Muchas de sus amigas y compañeras se fueron el domingo, aunque todas planeaban quedarse hasta el lunes. Soria soportó hasta el final. “El domingo pude entrar con ese cartel que decía por qué me dejaban entrar a la pileta pegado por todas partes. El bañero me dijo: ‘Ustedes se autodiscriminan’. Me dio mucha bronca, lloré mucho, fue horrible”, recordó Soria, que cada día debió pagar los 20 pesos para usar una pileta que no terminó de disfrutar. “Esto lo viví toda mi vida –concluyó–, uso short porque me siento más cómoda, nada más.”

Claudia Castro, de La Fulana, recordó un caso similar ocurrido en Las Termas de Colón, Entre Ríos, en agosto del 2009. Ella era la coordinadora del viaje y el motivo de la discriminación fue el mismo. “Son mujeres vestidas de varón”, les dijeron. “Sabemos que va a seguir pasando, son varias las compañeras que sufrieron esto pero pocas denuncian.
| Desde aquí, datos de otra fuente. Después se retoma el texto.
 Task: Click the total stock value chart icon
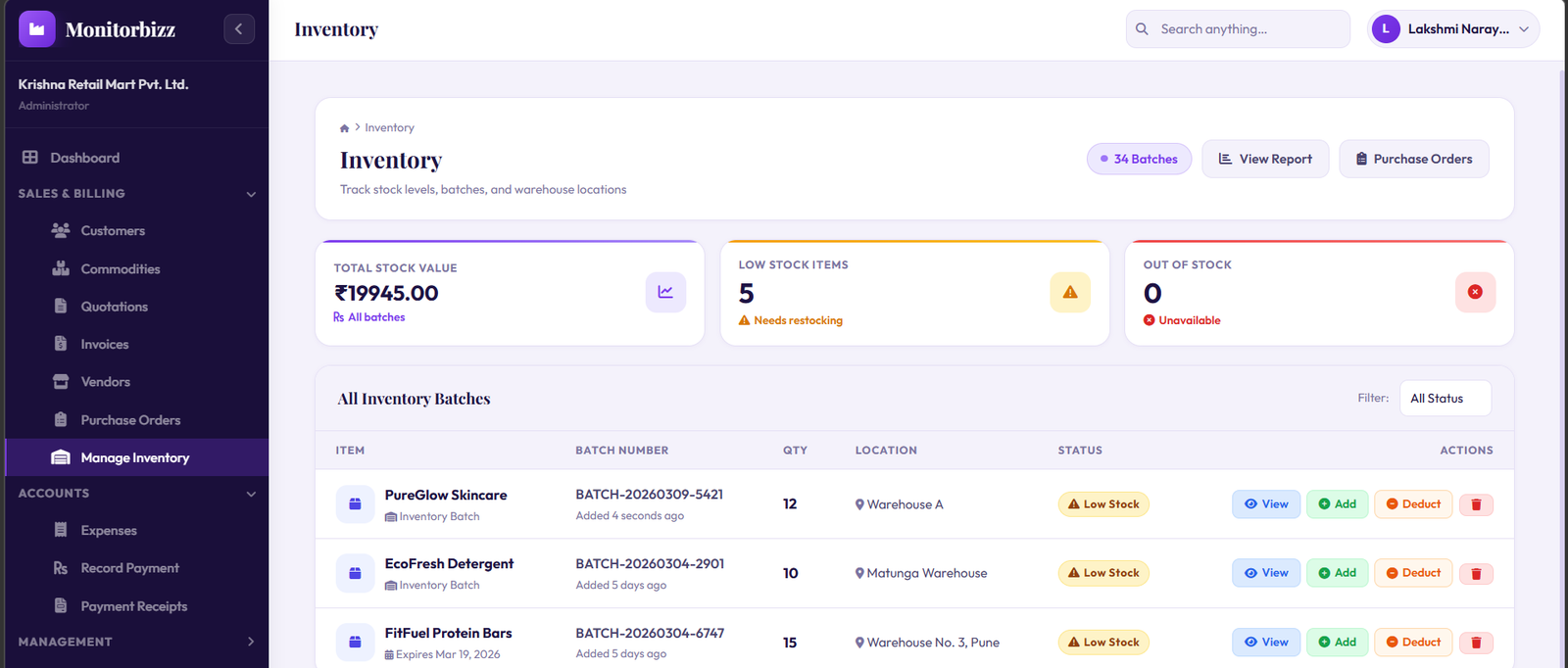[665, 292]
Por eso en la última reunión de La Fulana repartimos formularios de denuncia del Inadi para la próxima. Todas las personas deben tener la opción de ir al mar o una pileta vestidas de la forma que prefieran”, dijo la activista.

En el Inadi ya se prepara una recomendación general para los lugares turísticos, que sería enviada en quince o veinte días. Según comentó anoche María Rachid, la vicepresidenta del Inadi, están haciendo un dictamen por el caso de Soria para que pueda, si así quiere, demandar por daños y perjuicios al camping de Moreno y su pileta plagada de sexismo.